- Born: 7 November 1853 Joseon
- Died: 1920 (aged 66–67)
- Burial place: Geumui-ri, Gyeonggi Province
- Occupation: Civil servant
- Children: 8
- Writing career
- Notable works: Sŏsarok (1902) Sŏyugyŏnmullok (1902)

= Yi Chongŭng =

Korean civil servant (1853–1920)

Yi Chongŭng (7 November 1853 – 1920) was a Korean civil servant during the Joseon and subsequent Korean Empire. In 1902, Yi travelled to Britain as a member of the Korean Empire's delegation to the coronation of Edward VII, and documented his experiences in the works Sŏsarok and Sŏyugyŏnmullok.
== Early life and education ==
Yi Chongŭng was born on 7 November 1853 in Joseon. Yi's father, Yi Myŏngsik (1827–1910), was a member of the Jeonju Yi clan and served as a 2nd rank civil servant and Minister of the Interior. Through his mother, Yi was the grandson of Cho Ch'ungyŏng, a naval commander from the Pyongyang Cho clan. Yi was an 11th-generation descendant of Prince Deokheung, and an 8th-generation descendant of Prince Milsan Yi Ch'an.
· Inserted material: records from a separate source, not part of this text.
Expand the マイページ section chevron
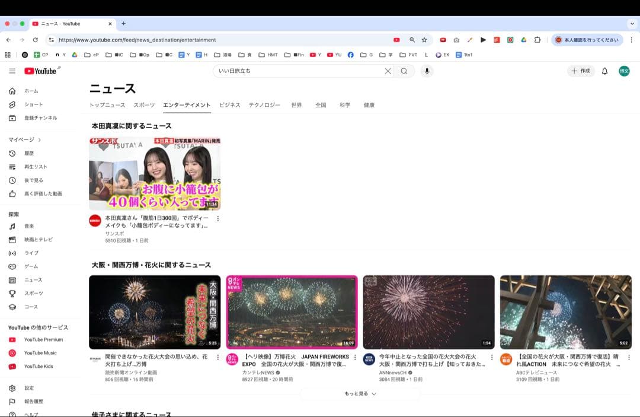This screenshot has height=417, width=640. pos(40,140)
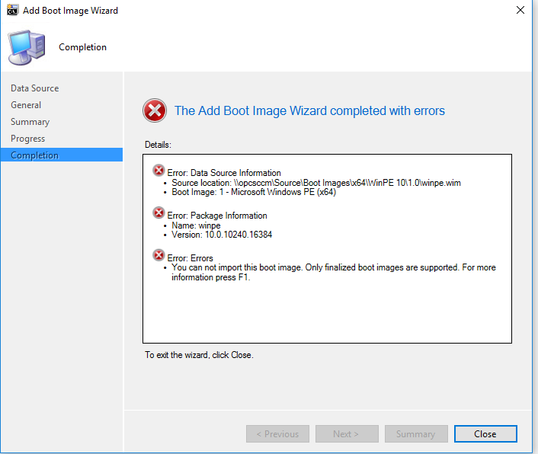
Task: Click the Close button
Action: point(485,433)
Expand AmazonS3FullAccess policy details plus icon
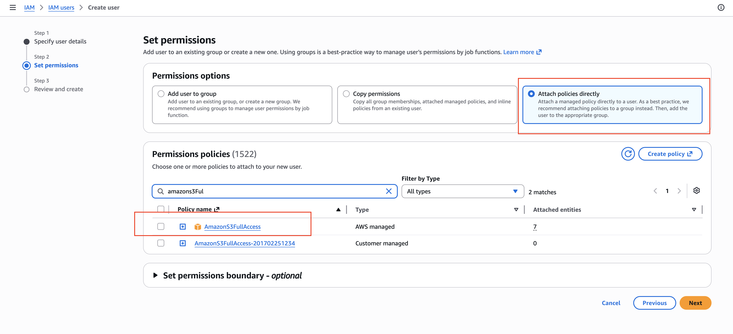Viewport: 733px width, 334px height. [x=183, y=227]

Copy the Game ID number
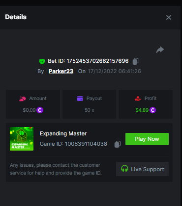pos(118,144)
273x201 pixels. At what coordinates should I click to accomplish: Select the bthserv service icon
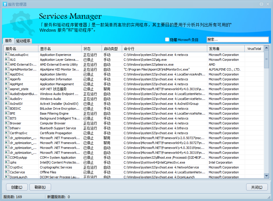point(7,128)
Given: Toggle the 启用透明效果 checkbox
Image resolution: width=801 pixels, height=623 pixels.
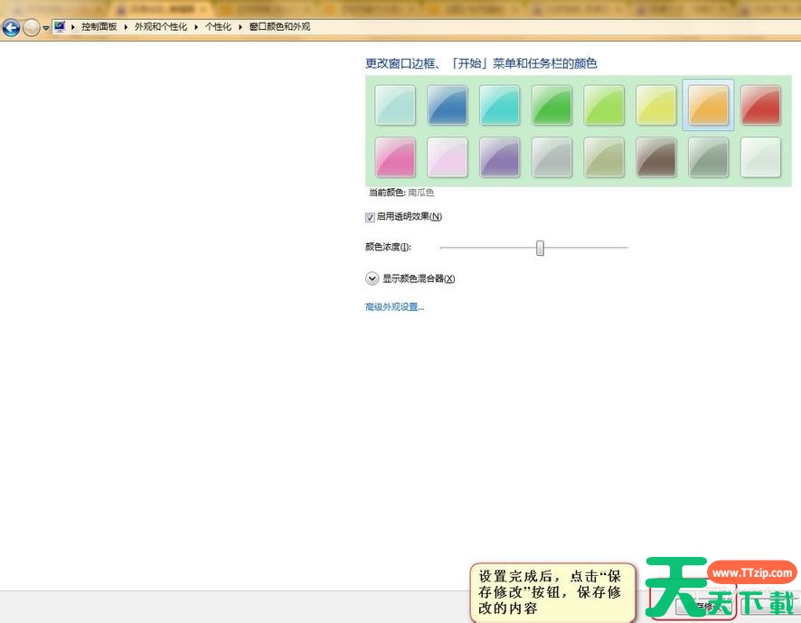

Yi completed the Gwageo national civil service examination and passed the Mugwa (Military examinations).

==Career==
Following passing the Mugwa, Yi served as an inspector in the Office of the Inspector General and was later appointed a 3rd rank lower rank civil servant.

In 1902, at the age of 50, Yi was chosen as a member of the delegation, led by special envoy and plenipotentiary, Prince Ŭiyang Yi Chaegak. They traveled to England to attend the coronation of King Edward VII. Following his travels, he wrote the travelogue entitled Sŏsarok and the travel lyrics Sŏyugyŏnmullok.

The travelogue recorded the customs and civilizations of the 12 countries he visited during the 136 day journey. The book was written in Chinese characters, and he later wrote Sŏyugyŏnmullok in Korean as lyrics to summarize the records, making them easier for future generations to read.

== Personal life and death ==
Yi was married three times and had 8 children. In 1922, Yi died aged 68 and is buried in the village of Geumui-ri in Gyeonggi Province.